Notes on "Architecture from the outside" - part 1
Notes from Introduction
xix
The book asks the question: How can we understand space differently, in order to organize, inhabit and structure our living arrangements differently? It proposes two direction in searching for an answer: first in the direction of time, duration, or temporal flow, which is usually conceptualized as the other, the outside, or the counterpart of space. My central argument throughout is that architecture, geography, and urban planning have tended to neglect or ignore temporality or to reduce it to the measurable and the calcuable, that is, to space. It is central to the future of architecture that the question of time, change and emergence become more integral to the process of design and construction. [Second question regards a search in the direction of sexuality and sexual specificity]
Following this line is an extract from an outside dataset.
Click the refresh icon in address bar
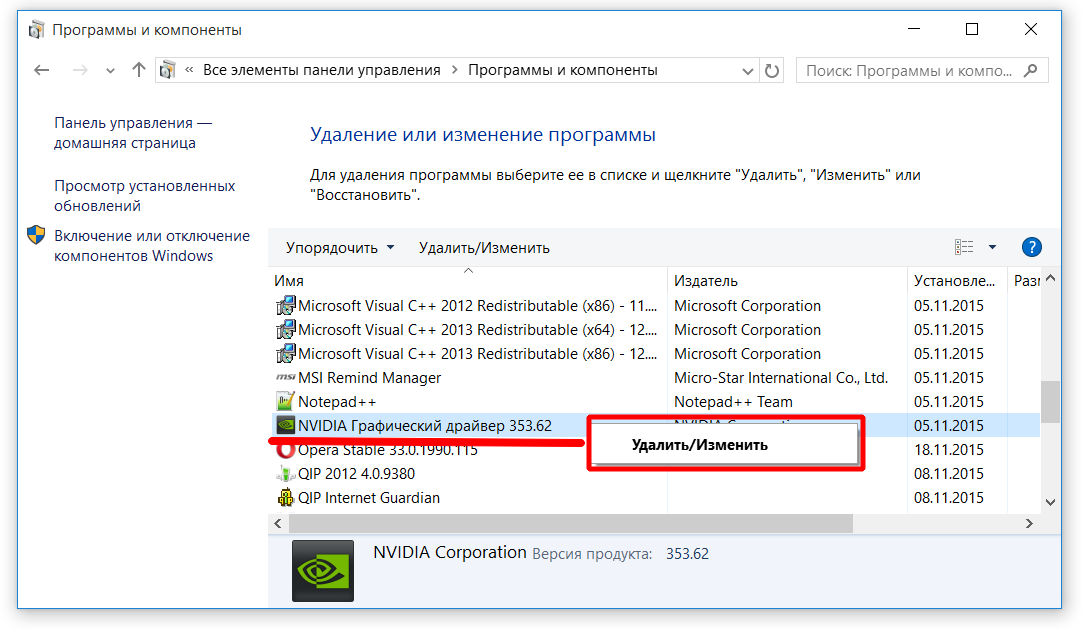 pos(772,71)
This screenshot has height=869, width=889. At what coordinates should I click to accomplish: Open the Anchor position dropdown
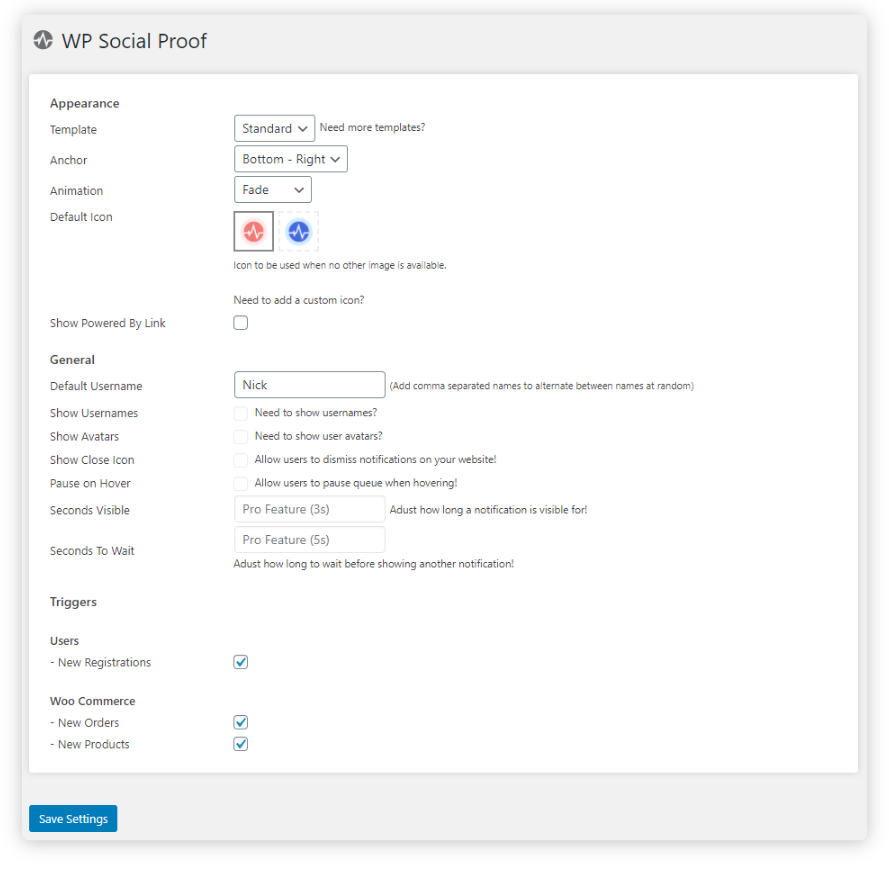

Notes from Embodying Space
p7.
Deleuze's idea may be useful not simply for rethinking the static or fixed plan, but also for addressing questions about what happens to a structure one it already exists. After it is built, structure is still not a fixed entity. It moves and changes, depending on how it is used, what is done with and to it, and how open it is to even further change. What sorts of metamorphoses does structure undergo when it's already there? What sorts of becomings can it engender? These kinds of issues cannot simply be accommodated or dealt with by plan or blueprints.p12
Deleuze points to really interesting questions about technology. For example, his writings on virtuality have a certain resonsance with the field of architecture, which is interested not just in technological incorporation but also in the openness of building to futurity or virtuality. Not simple virtual technologies, but virtual buildings...This work may involve focusing on Deleuze's reading of Bergson's conception of virtuality. The possible is an already preformed version of the real. The transition from the possible to the real is a predictable one, not involving anything new or unexpected. The relationship between the virtual and the actual is one of surprise, for the virtual promises something different to the actual that it produces and always contains in it the potential for something other than the actual. Bergson is in effect a theorist of virtuality, of the openness of the future to what befalls it. This idea could be highly productive for architecture, a discipline primarily concerned with space. Architecture considers time as historical time, or past time, but it has never really thought a c concept of futurity....The virtual encompasses much more than the technological: indeed, it is the condition of the possibility of technology. It is the very condition of life, and historical development, the very milieu of technological development.p18
While some think of cyberspace as a world of their own, which is the fantasy of autogenesis, a sort of Frankenstein fantasy of building a body or an entire world, many women working in cyberspace - producing art or writing - have never had that fantasy. What they see instead is that computer technology provides a space, an opportunity, a promise, of the possibility of working and producing differently. It is an incredibly effective tool - something that speeds everything up, makes it look shiny, gives it a polished look, yet it also transforms how we can work. This is quite different from (and considerably more modest than) the idea of its producing another world, or the simulation of this world....Much of the appeal that cyberspace holds fur those of us outside the field of fiction is simply practical: the technology enables just o do interesting things quickly and simply.p20
Q. You have used in the past Roger Caillois' construction of psychoasthenia - a depersonalization by assimilation in space.p21
A. There is certain joy in our immersion in space. It is important to recognize that you can attain a certain (temporary) depersonalization and still enjoy it, enjoy the expansion and permeability of bodily boundaries...The spaces of the mall, ironically, are for many people precisely the spaces of the most intense pleasure. It is not simply the pleasure of consumption and acquisition, but also a certain pleasure in the spectacle and community interactions.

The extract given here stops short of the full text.